Being impatient as I am, I purchased the Bee Stinger Sport Hunter Xtreme 10.8 Kit from Lancaster...

The equivalent Dead Center version didn't come with any weight, and when you add in the weights, the Bee Stinger setup was only about $20 more... It'll also be easier to sell if I don't like it (or if it doesn't work for me, though I suspect it will be dandy)


----------



## swbuckmaster (Sep 14, 2007)

B stingers are great. You won't be disappointed


----------



## bass2muskie (Nov 5, 2013)

I really like the stokerized ss1 on my bow. With adjustable weights you can set it just how you want.


----------



## manysteps (Sep 28, 2009)

bass2muskie said:


> I really like the stokerized ss1 on my bow. With adjustable weights you can set it just how you want.

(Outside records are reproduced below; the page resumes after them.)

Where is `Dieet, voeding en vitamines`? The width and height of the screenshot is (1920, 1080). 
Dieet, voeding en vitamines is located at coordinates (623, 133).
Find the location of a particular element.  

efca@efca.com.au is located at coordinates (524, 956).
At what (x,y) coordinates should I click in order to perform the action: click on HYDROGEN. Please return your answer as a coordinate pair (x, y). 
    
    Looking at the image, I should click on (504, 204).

I never saw that one in my research... looking at it now though, I'm not sure it's what I'd need for my setup... I need a bit more back weight than usual just because my sight is so heavy.


----------



## bass2muskie (Nov 5, 2013)

You can change out the weights on the end if needed or slide the bar back more.


----------



## ARCHER11 (May 26, 2011)

That bee stinger should be a great setup for you. The Stokerized SS1 is great but if you need a little more weight in the back the Nucleus setup looks awesome. You could set it up just like the SS1 but the nucleus rod is 14" rather than 9" like the SS1. It would allow you to put that weight a little further back. The bee stinger should more than serve its purpose but if not i'd take a look at that Stokerized Nucleus system. Sounds like you've got a nice setup going!


----------



## swbuckmaster (Sep 14, 2007)

Stokerized nucleus isn't a good stabilizer system. It keeps front and rear weights on the same level plane. You get side to side movement with this set up. Your bow can also get what is called clocking effect. Where your limb tips can wiggle slightly from 12 to 1 oclock. 

You want your back weight about 6" lower that your front weight. This takes away the clocking effect. Having your back weight lower also helps keep your bows center of gravity lower so it plumb's up faster. Having a bow that plumb's up better will help on uneven terrain.

You also want the ability to tune your left right misses on you good shots out. So having an adjustable back bracket is a must. 

B stinger are great hunting stabilizers and you won't regret paying the extra money especially if your going to do 3d with your bow.


----------



## manysteps (Sep 28, 2009)

swbuckmaster said:


> Stokerized nucleus isn't a good stabilizer system. It keeps front and rear weights on the same level plane. You get side to side movement with this set up. Your bow can also get what is called clocking effect. Where your limb tips can wiggle slightly from 12 to 1 oclock.
> 
> You want your back weight about 6" lower that your front weight. This takes away the clocking effect. Having your back weight lower also helps keep your bows center of gravity lower so it plumb's up faster. Having a bow that plumb's up better will help on uneven terrain.
> 
> ...


The ability to adjust the position of that back weight is the primary reason I went with the setup I did... I'll need to move it when I add the quiver for hunting, and I need it in a different position when I don't have the quiver on.


----------



## ARCHER11 (May 26, 2011)

swbuckmaster said:


> Stokerized nucleus isn't a good stabilizer system. It keeps front and rear weights on the same level plane. You get side to side movement with this set up. Your bow can also get what is called clocking effect. Where your limb tips can wiggle slightly from 12 to 1 oclock.
> 
> You want your back weight about 6" lower that your front weight. This takes away the clocking effect. Having your back weight lower also helps keep your bows center of gravity lower so it plumb's up faster. Having a bow that plumb's up better will help on uneven terrain.
> 
> ...


Interesting information. Thanks for the insight sw.


----------